'''

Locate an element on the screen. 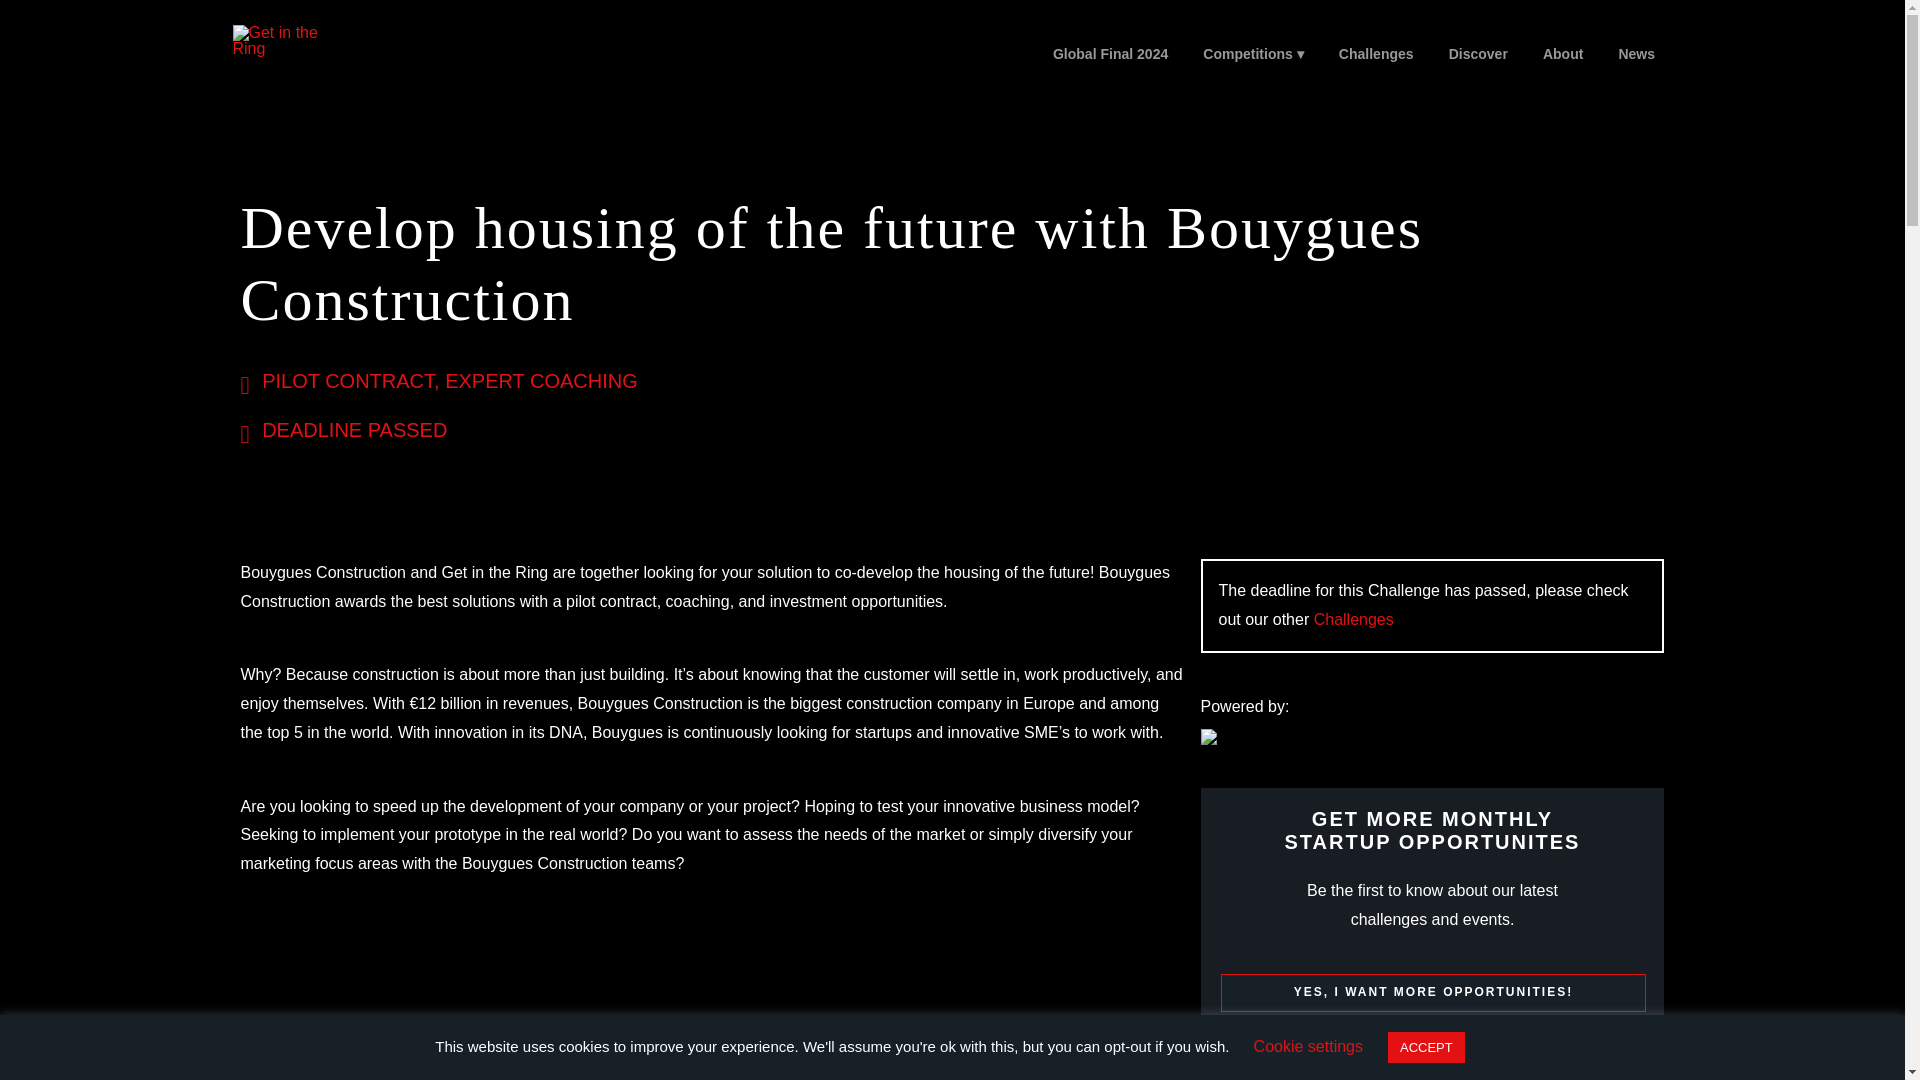 The image size is (1920, 1080). YES, I WANT MORE OPPORTUNITIES! is located at coordinates (1432, 992).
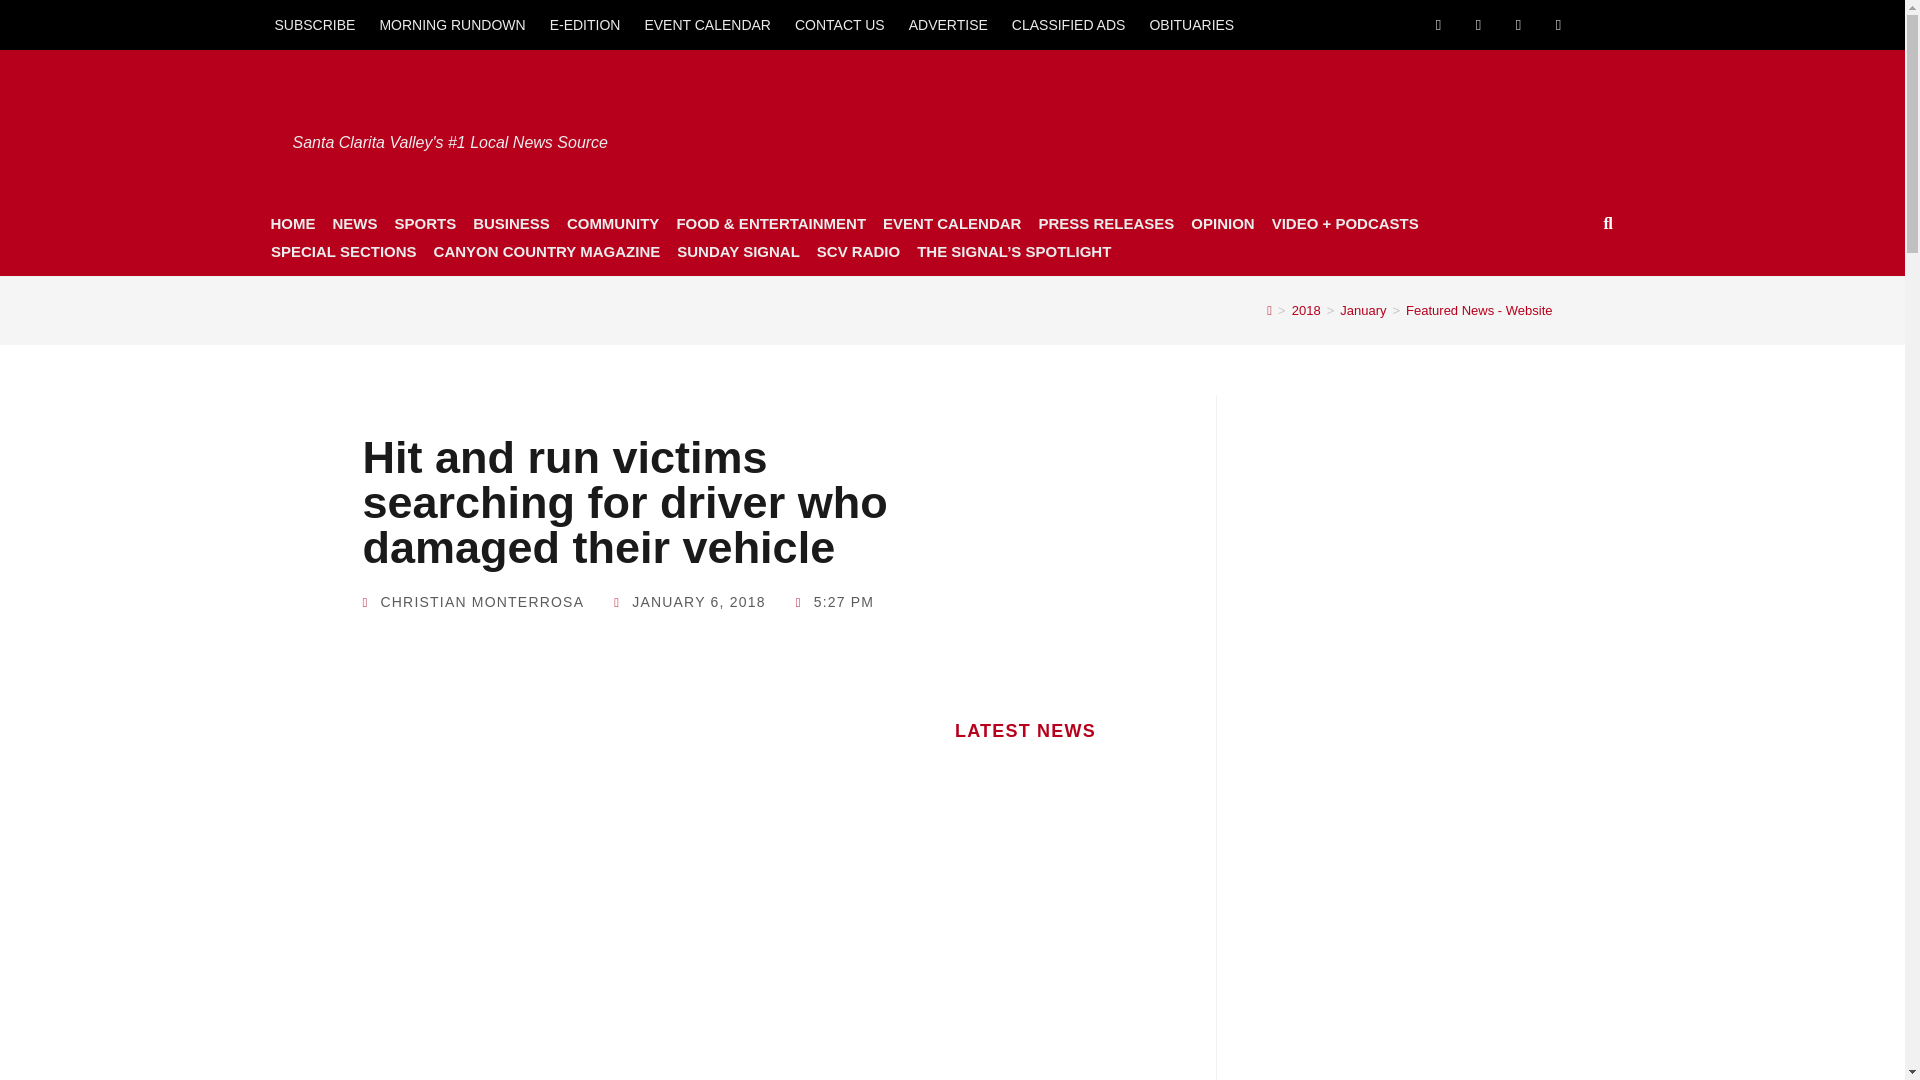 This screenshot has width=1920, height=1080. What do you see at coordinates (948, 24) in the screenshot?
I see `ADVERTISE` at bounding box center [948, 24].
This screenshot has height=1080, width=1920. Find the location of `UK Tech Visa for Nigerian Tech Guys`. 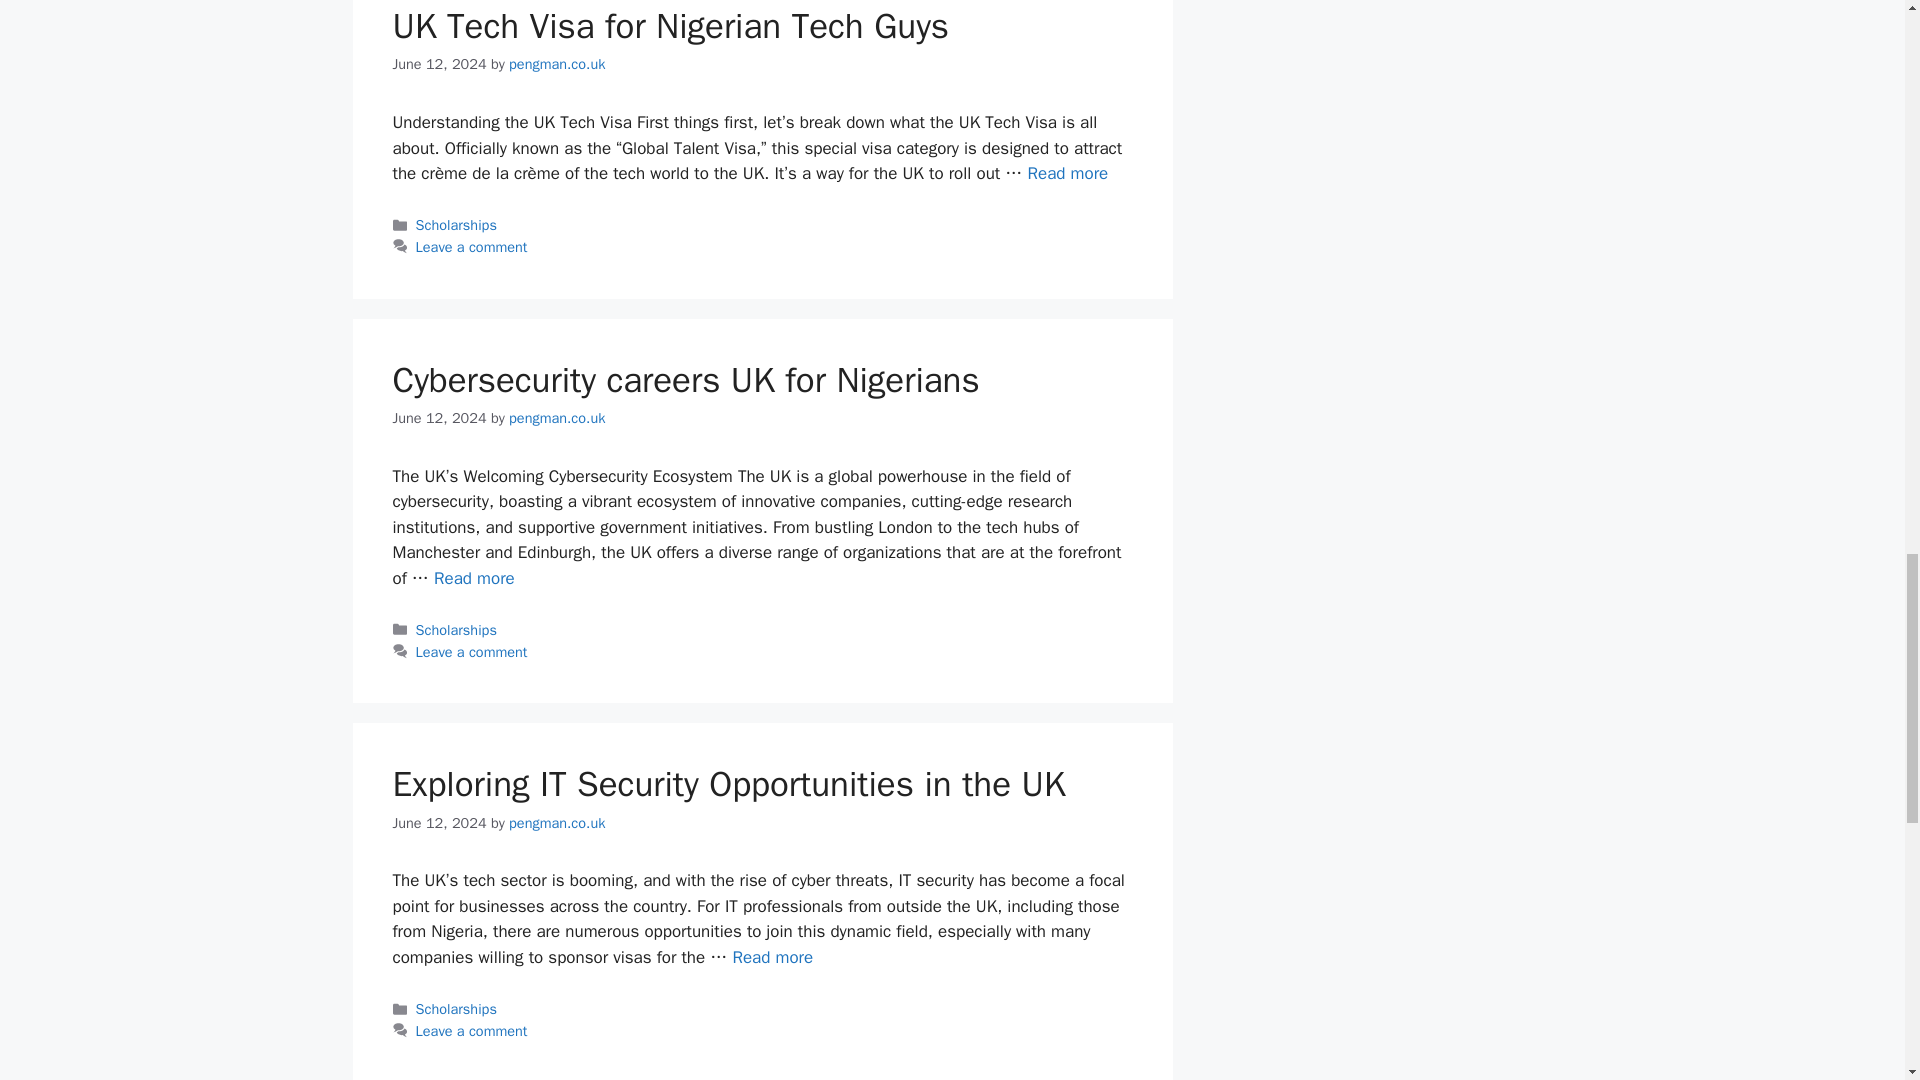

UK Tech Visa for Nigerian Tech Guys is located at coordinates (670, 26).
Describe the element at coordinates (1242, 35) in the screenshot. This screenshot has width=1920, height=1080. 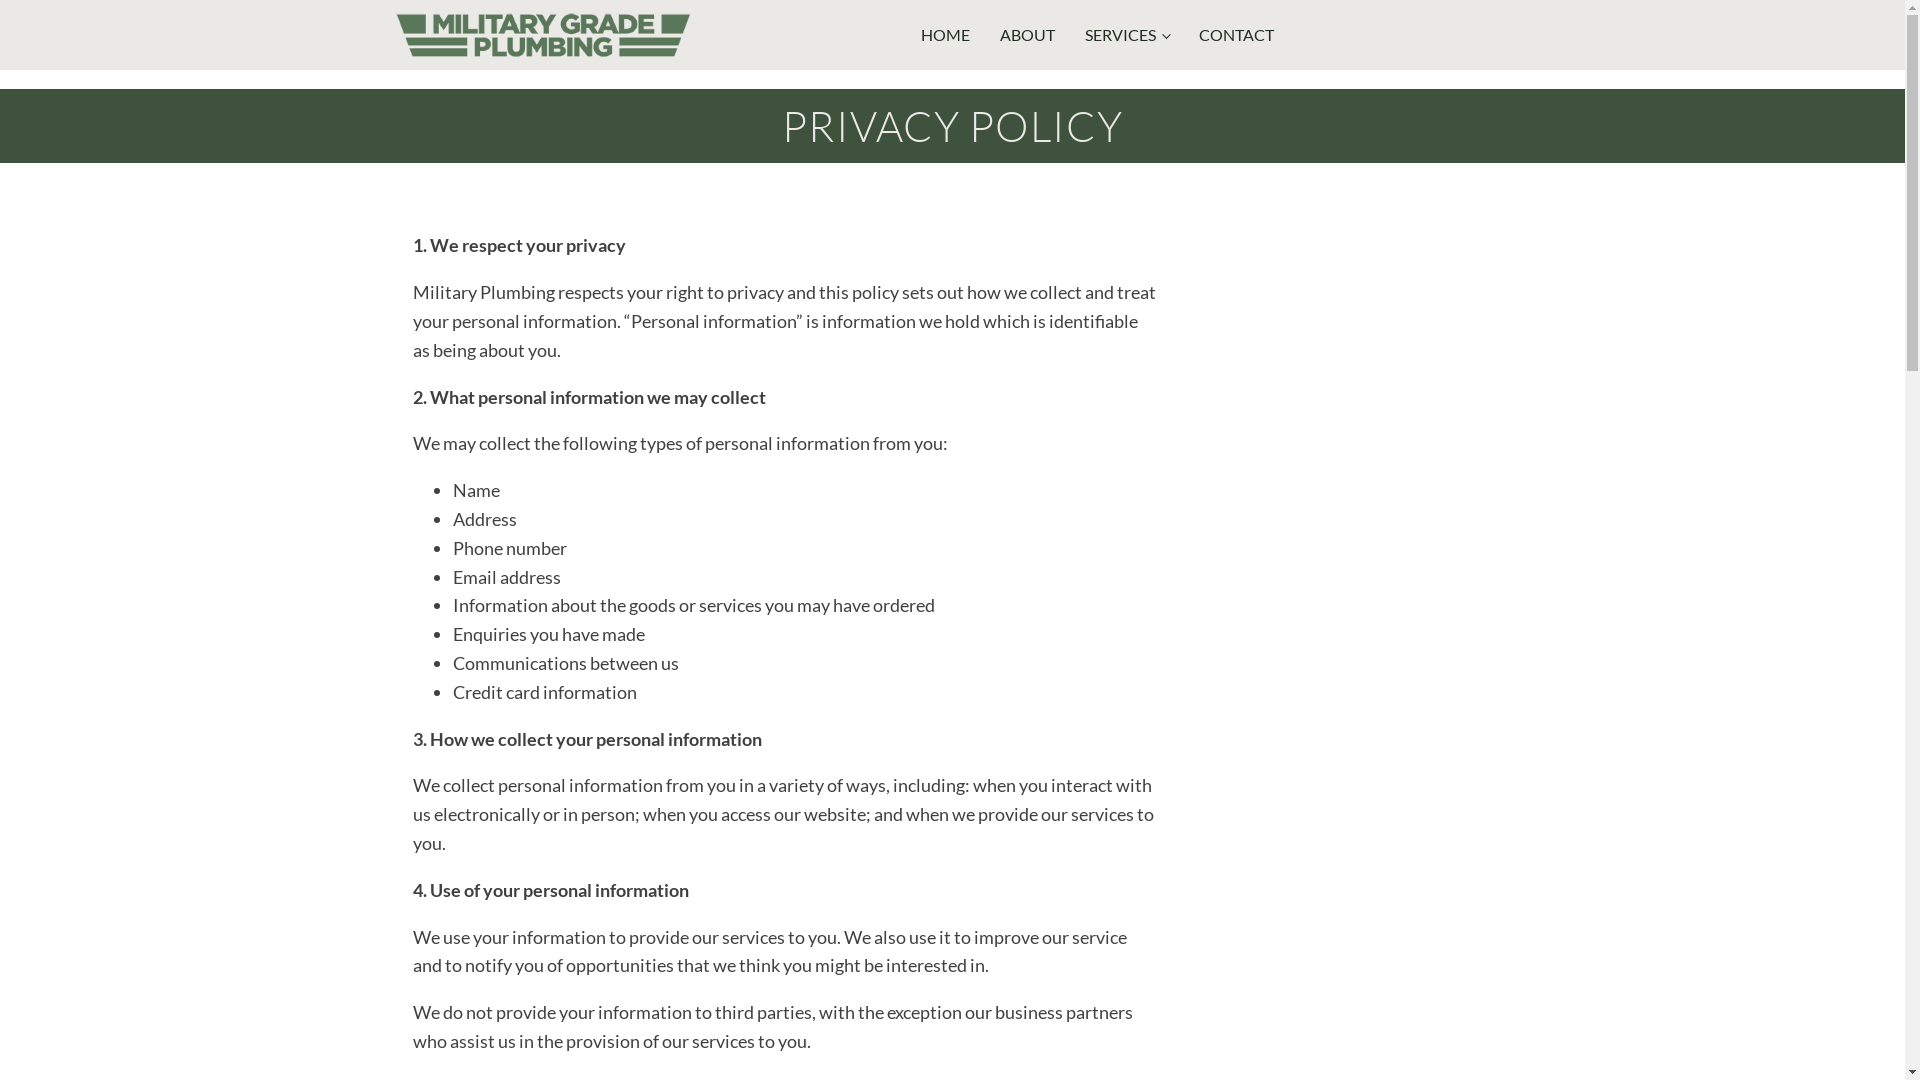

'''

→ WHAT IS ASKED:
Rewrite the data starting at the line that contains "This screenshot has height=1080, width=1920." and ending at the end of the data, replacing "screenshot" with "capture" and changing nothing else. Leave the pictures out of your answer.

→ COMPLETED EXERCISE:
This capture has height=1080, width=1920. Find the location of `UK Tech Visa for Nigerian Tech Guys`. 

UK Tech Visa for Nigerian Tech Guys is located at coordinates (670, 26).
Describe the element at coordinates (1242, 35) in the capture. This capture has width=1920, height=1080. 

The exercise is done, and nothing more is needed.